Complex charge density waves at Van Hove singularity on hexagonal lattices: Haldane-model phase diagram and potential realization in the kagome metals AV3Sb5 (A=K, Rb, Cs)

We investigate how the real and imaginary charge density waves interplay at the Van Hove singularity on the hexagonal lattices. A phenomenological analysis indicates the formation of 3Q complex orders at all three nesting momenta. Under a total phase condition, unequal phases at the three momenta break the rotation symmetry generally. The 3Q complex orders constitute a rich Haldane-model phase diagram. When effective time-reversal symmetries arise under 1-site translations, the Dirac semimetals are protected. The breakdown of these symmetries gaps the Dirac points and leads to the trivial and Chern insulator phases. These phases are deformations of purely real and imaginary orders, which exhibit trivial site and/or bond density and chiral flux orders, respectively.

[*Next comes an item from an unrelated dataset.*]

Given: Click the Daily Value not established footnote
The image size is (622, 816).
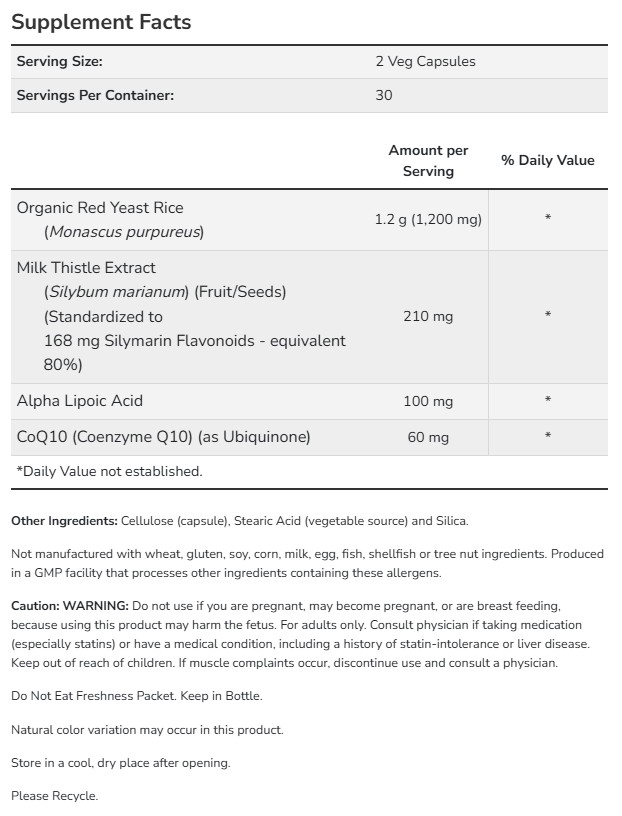Looking at the screenshot, I should tap(109, 471).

The exotic single-Dirac-point semimetals also appear along the gapless phase boundary. We further show that the theoretical model offers transparent interpretations of experimental observations in the kagome metals AV(3)Sb(5) with A = K, Rb, Cs. The topological charge density waves may be identified with the complex orders in the Chern insulator phase. Meanwhile, the lower-temperature symmetry-breaking phenomena may be interpreted as the secondary orders from the complex order ground states. Our work sheds light on the nature of the topological charge density waves in the kagome metals AV(3)Sb(5) and may offer useful indications to the experimentally observed charge orders in the future experiments.

Automated summary

The study investigates the interaction between real and imaginary charge density waves at the Van Hove singularity on hexagonal lattices. It reveals the formation of 3Q complex orders and the rich phase diagram they constitute. The theoretical model offers transparent interpretations of experimental observations in kagome metals and sheds light on the nature of topological charge density waves.